NBA 2K22 gets a September release date and the franchise’s first female cover athlete
Special edition of the game will celebrate 75 years of the NBA
This article originally said the game would feature the first female cover stars (plural)
2K has announced that NBA 2K22 will be released on September 10, 2021.
Developed by Visual Concepts and available to pre-order now, the standard edition of the game is priced at $59.99 for PS4, Xbox One, Nintendo Switch and PC, and $69.99 for PS5 and Xbox Series X/S.
Ahead of the first look at game features “in the coming weeks”, 2K said the title will feature “best-in-class visual presentation and player AI, historic teams, and a wide variety of hoops experiences”.
A cross-gen digital bundle and a special NBA 75th Anniversary Edition of NBA 2K22 are also being released.
The former costs $79.99 and offer players access to the standard edition across last and current-gen consoles within the PlayStation and Xbox families.

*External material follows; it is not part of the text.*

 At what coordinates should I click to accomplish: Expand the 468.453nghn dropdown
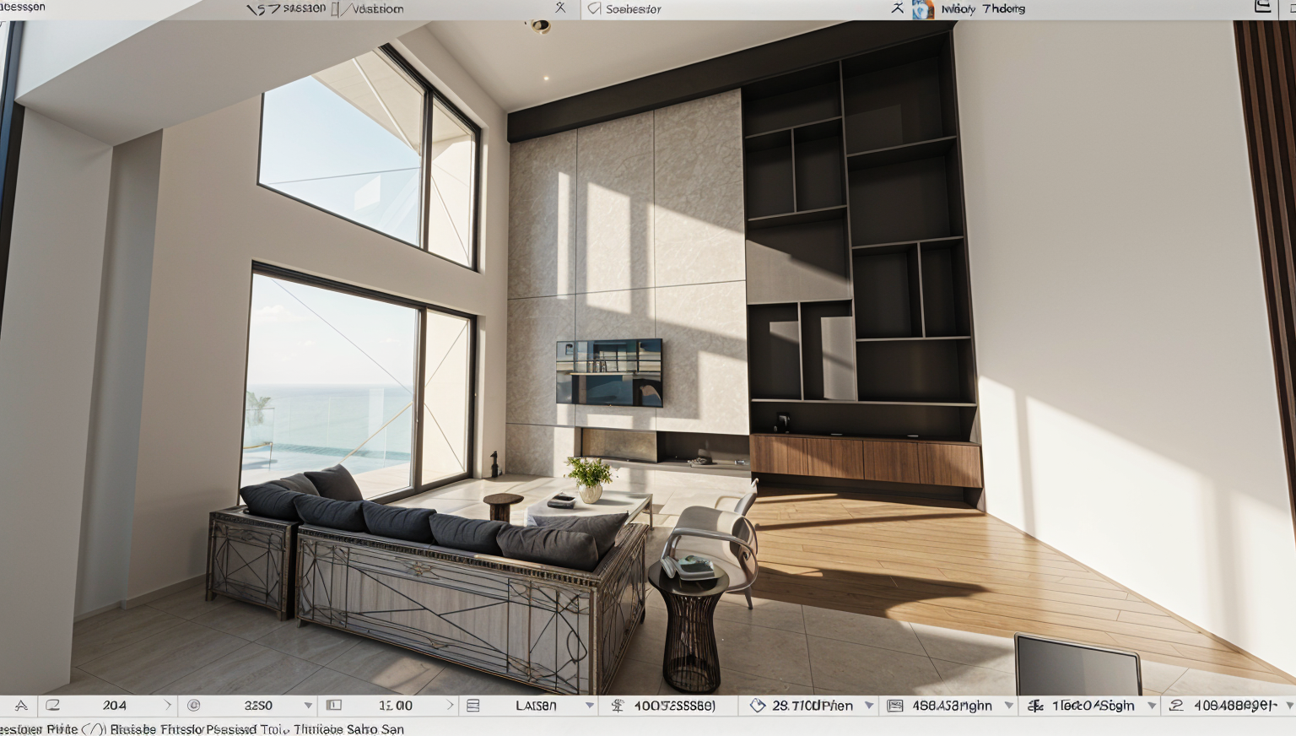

As with the standard edition, the title’s cover star is two-time NBA All-Star Luka Dončić.
The NBA 75th Anniversary Edition, which also provides a version of the game on each hardware generation within the same console family, costs $99.99 for all platforms. 2K said it will celebrate cover stars Kareem Abdul-Jabbar, Dirk Nowitzki, and Kevin Durant, “showcasing how each of these athletes changed the game”.
Chicago Sky star Candace Parker, a six-time WNBA All Star and WNBA Champion, has also been confirmed as the first female cover athlete in the history of the franchise. In North America, Parker features on a special version of the standard edition of NBA 2K22, available exclusively through GameStop and EB Games.
And in Japan, players can buy a special version of the standard edition with Washington Wizards’ rising star Rui Hachimura on the cover. He was the first Japanese player to be drafted in the first round in 2019 and the first Japanese player to reach the NBA Playoffs.
NBA 2K21 was the first next-gen game to be priced at $70 and has shipped over 10 million copies, according to 2K’s parent company Take-Two.
Take-Two CEO Strauss Zelnick said in 2019 that he believes the industry’s “close” to delivering games that are indistinguishable from real life. The executive told CNBC that PS5 and Xbox Series X would help developers achieve photorealism.
“We have a new console generation coming and that’s going to allow us to do some things that we haven’t been able to do before creatively, that’s exciting,” he said.
“But as I’ve said before, we’re going to reach a point where you won’t be able to tell the difference between what’s created in the computer and what’s real.”
Zelnick said lifelike graphics are particularly suited to certain types of games such as the NBA 2K series, but not to others.
“That doesn’t mean we’ll do it for all of our games,” he said. “Borderlands, for example, is an animated universe, it’s always going to be an animated universe.
“But this promise of taking certain titles like basketball and making it truly look like live-action—it’s pretty close now, squint a little bit, it looks like live-action—that’s really exciting, and that gives our creative folks a new canvas on which to paint.”